Does the description disclose side effects, auth requirements, rate limits, or destructive behavior?

With no annotations provided, the description carries the full burden of behavioral disclosure. It states the action ('Leave') which implies a mutation, but doesn't disclose any behavioral traits: no mention of permissions required, whether the action is reversible, rate limits, error conditions, or what happens upon success. This leaves critical gaps for an agent to understand the tool's behavior.

Agents need to know what a tool does to the world before calling it. Descriptions should go beyond structured annotations to explain consequences.

Conciseness5/5

Is the description appropriately sized, front-loaded, and free of redundancy?

The description is extremely concise at just three words, front-loading the core action and resource with zero wasted words. Every element earns its place, making it immediately scannable and efficient.

Shorter descriptions cost fewer tokens and are easier for agents to parse. Every sentence should earn its place.

Completeness2/5

Given the tool's complexity, does the description cover enough for an agent to succeed on first attempt?
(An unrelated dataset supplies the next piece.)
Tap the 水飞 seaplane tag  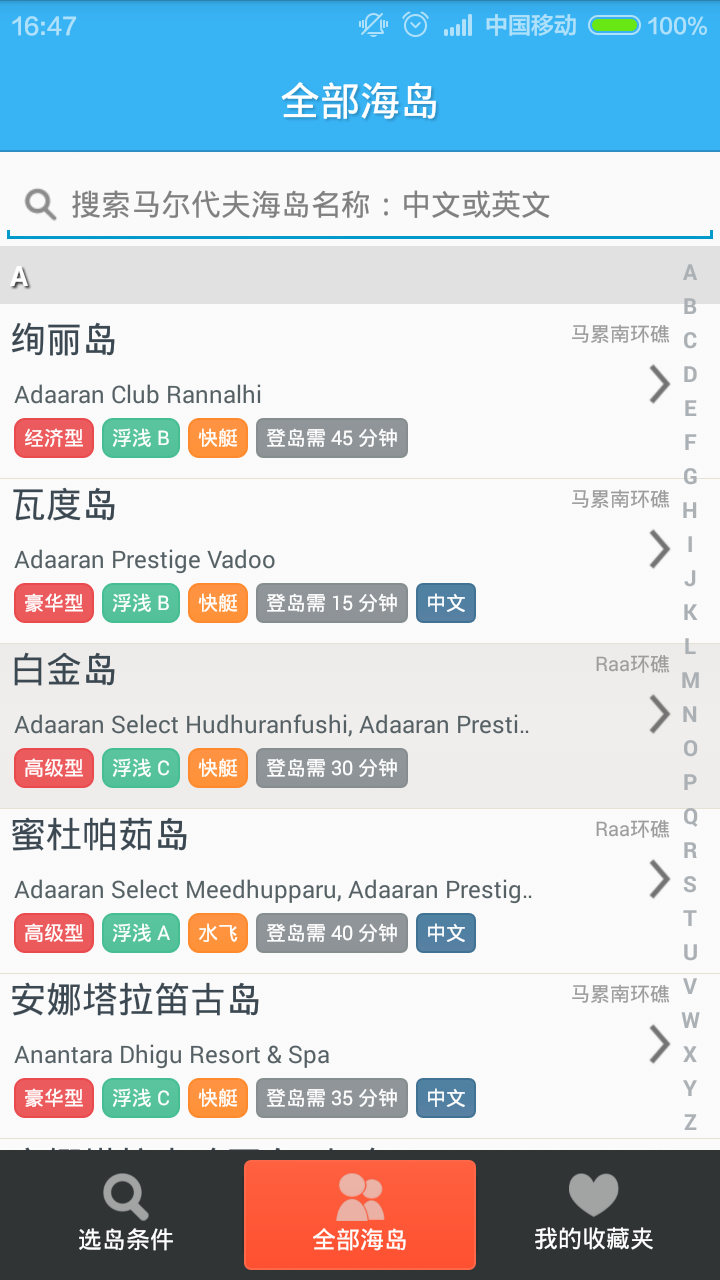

For a mutation tool with no annotations and no output schema, the description is incomplete. It doesn't address what happens after leaving (success indicators, error responses), doesn't mention side effects, and provides no behavioral context. The agent would be left guessing about important aspects of tool usage.

Complex tools with many parameters or behaviors need more documentation. Simple tools need less. This dimension scales expectations accordingly.

Parameters3/5

Does the description clarify parameter syntax, constraints, interactions, or defaults beyond what the schema provides?
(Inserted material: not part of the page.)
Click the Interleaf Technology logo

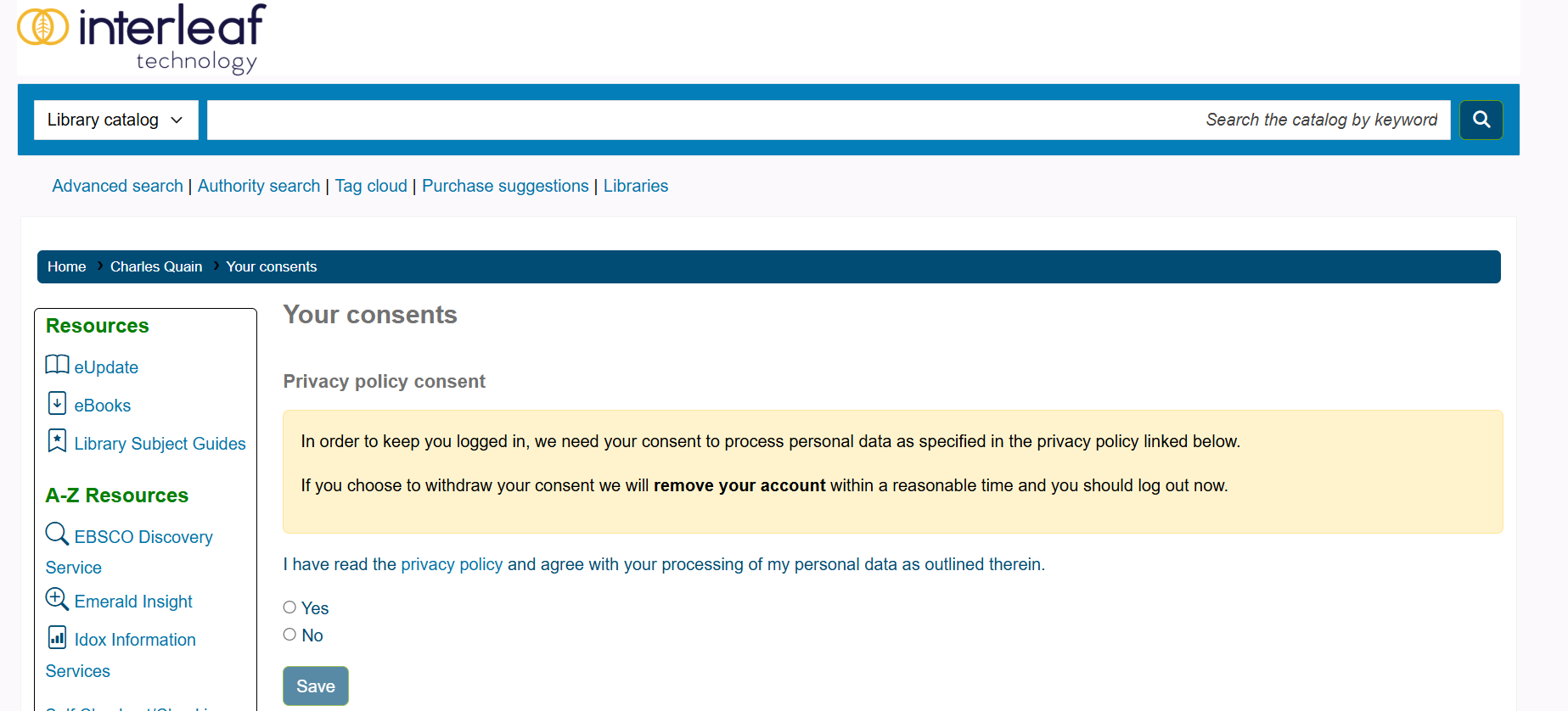pyautogui.click(x=142, y=38)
The input schema has 100% description coverage, with the single parameter 'groupId' fully documented in the schema itself. The description adds no additional parameter semantics beyond what's already in the schema, so it meets the baseline of 3 where the schema does the heavy lifting.

Input schemas describe structure but not intent. Descriptions should explain non-obvious parameter relationships and valid value ranges.

Purpose4/5

Does the description clearly state what the tool does and how it differs from similar tools?
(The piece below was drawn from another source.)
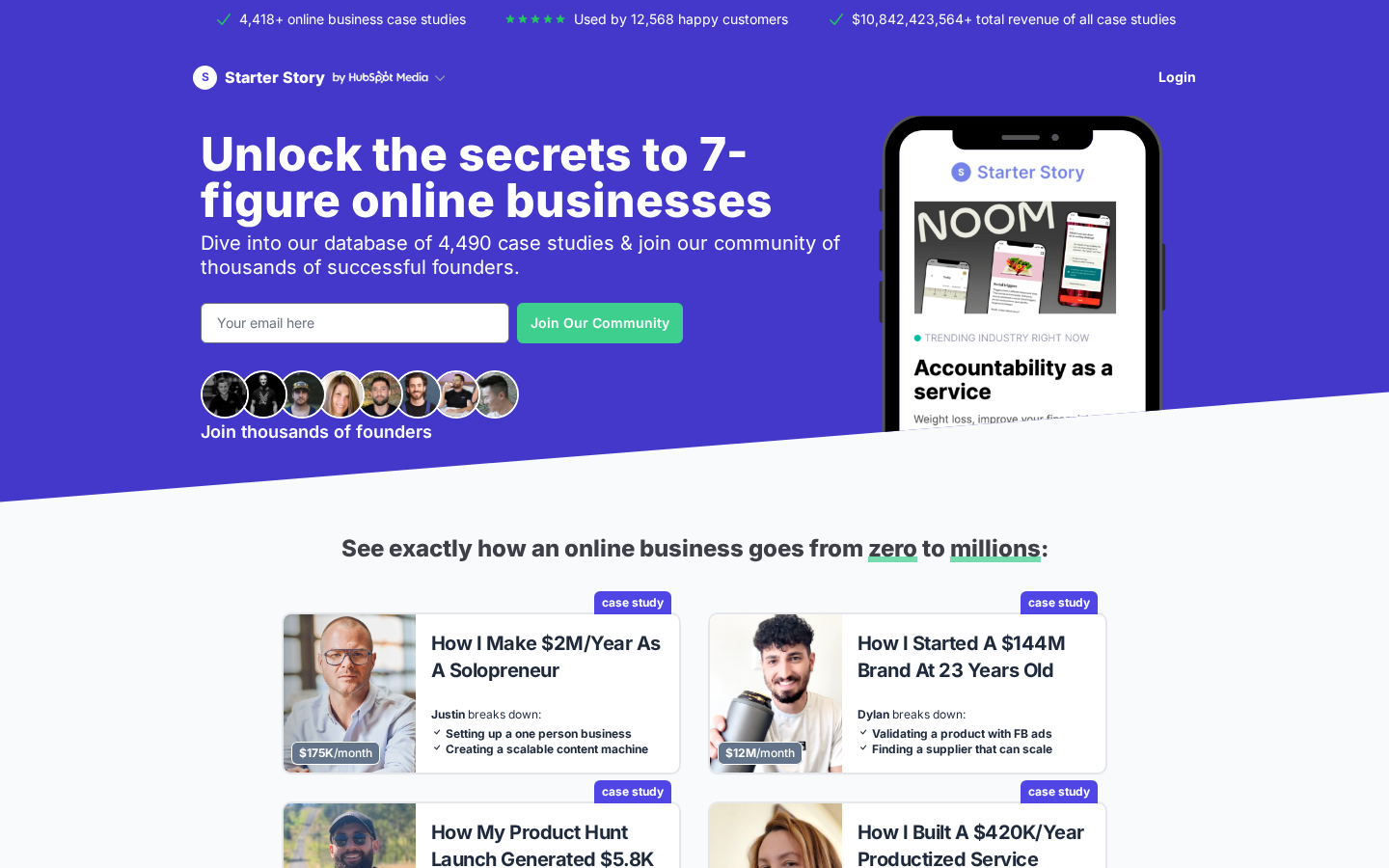The height and width of the screenshot is (868, 1389).
Task: Open the NOOM image on phone mockup
Action: click(1015, 258)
The description clearly states the action ('Leave') and resource ('a group'), making the purpose immediately understandable. It distinguishes itself from siblings like 'waha_remove_group_participants' (which removes others) and 'waha_join_group' (the opposite action), though this differentiation isn't explicitly stated in the description itself.

Agents choose between tools based on descriptions. A clear purpose with a specific verb and resource helps agents select the right tool.

Usage Guidelines2/5

Does the description explain when to use this tool, when not to, or what alternatives exist?

The description provides no guidance on when to use this tool versus alternatives. It doesn't mention prerequisites (e.g., needing to be a member first), consequences (e.g., losing access to group messages), or when to choose this over similar tools like 'waha_remove_group_participants' for self-removal scenarios.

Agents often have multiple tools that could apply. Explicit usage guidance like "use X instead of Y when Z" prevents misuse.